__What the exercise asks__:
Below are some records. How many of their lines contain the string "sarrasin"? Give the number only.

__Raw data__:
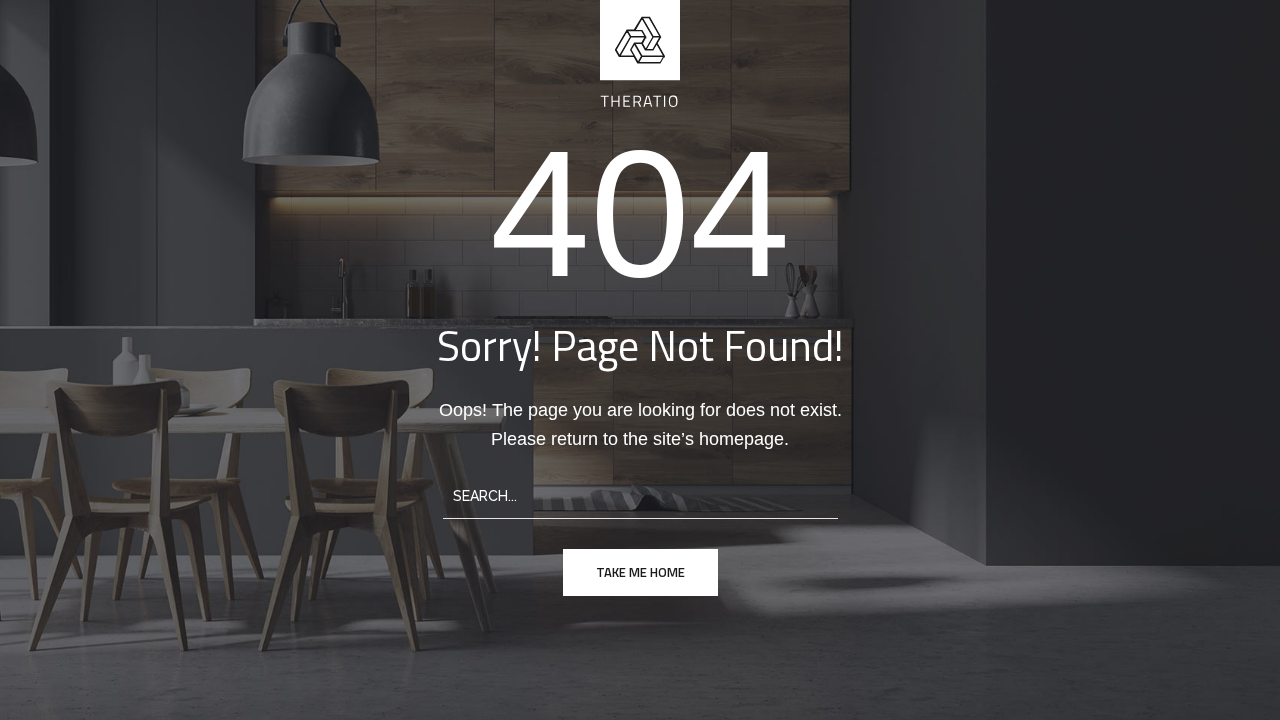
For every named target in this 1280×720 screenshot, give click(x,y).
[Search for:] (640, 495)
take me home (640, 572)
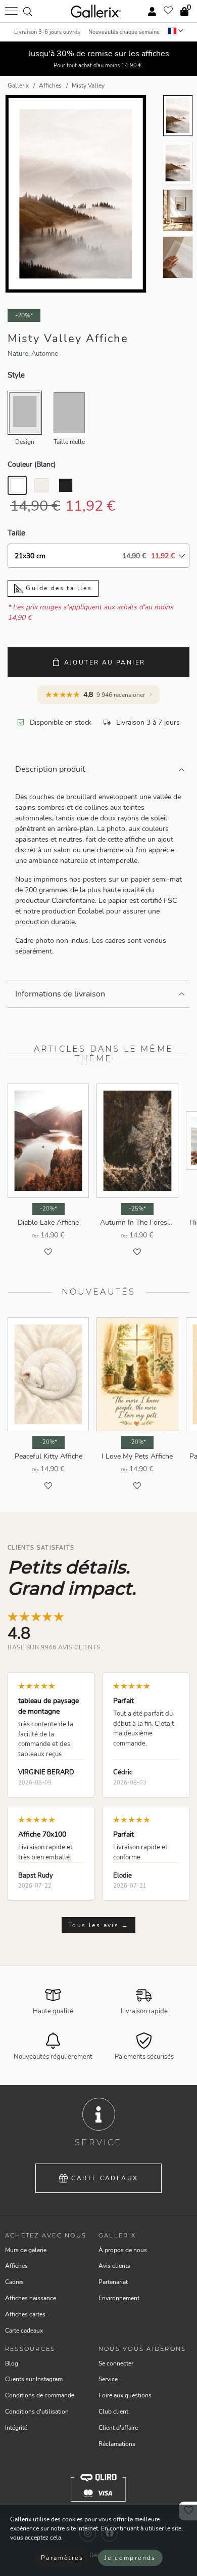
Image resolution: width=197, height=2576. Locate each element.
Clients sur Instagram (34, 2379)
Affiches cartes (25, 2314)
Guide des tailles (57, 588)
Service (108, 2379)
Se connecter (115, 2363)
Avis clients (114, 2266)
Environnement (118, 2298)
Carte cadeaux (104, 2178)
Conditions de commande (39, 2395)
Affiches (16, 2266)
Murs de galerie (25, 2250)
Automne (44, 353)
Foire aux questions (125, 2395)
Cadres (14, 2282)
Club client (113, 2411)
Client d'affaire (118, 2428)
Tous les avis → (98, 1925)
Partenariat (113, 2282)
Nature (18, 353)
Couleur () (32, 464)
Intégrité (16, 2428)
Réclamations (116, 2444)
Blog (11, 2363)
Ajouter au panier (104, 662)
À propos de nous (122, 2250)
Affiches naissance (30, 2298)
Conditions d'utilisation (37, 2411)
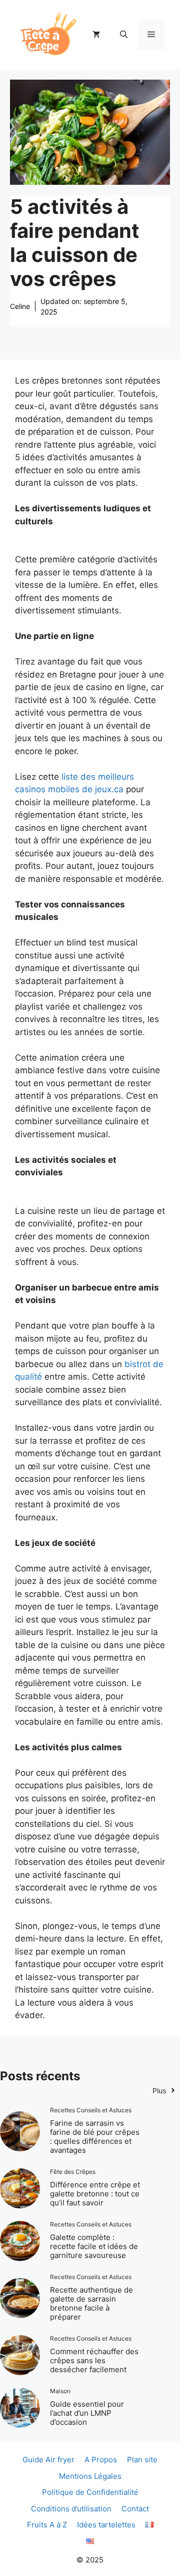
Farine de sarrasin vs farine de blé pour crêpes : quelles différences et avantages (95, 2136)
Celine (20, 306)
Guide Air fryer (48, 2459)
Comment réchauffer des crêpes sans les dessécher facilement (94, 2360)
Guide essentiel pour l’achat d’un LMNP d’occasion (87, 2413)
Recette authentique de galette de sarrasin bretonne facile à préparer (91, 2303)
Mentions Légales (90, 2476)
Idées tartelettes (106, 2524)
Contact (135, 2508)
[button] (124, 35)
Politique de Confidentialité (90, 2492)
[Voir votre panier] (96, 35)
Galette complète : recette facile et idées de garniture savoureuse (94, 2246)
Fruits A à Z (47, 2524)
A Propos (100, 2459)
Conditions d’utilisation (71, 2508)
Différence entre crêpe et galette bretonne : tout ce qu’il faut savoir (95, 2193)
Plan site (142, 2459)
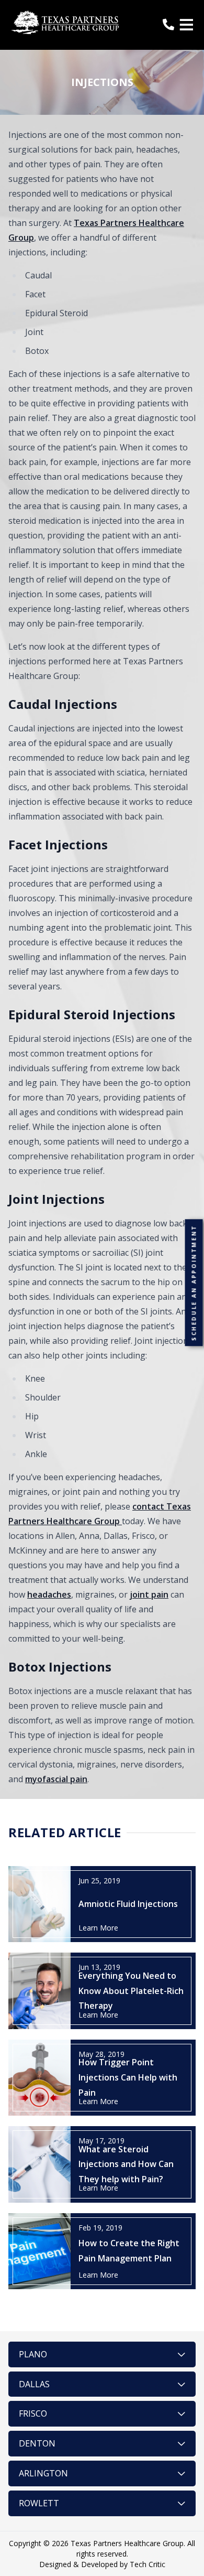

__Answer to this exercise__:
2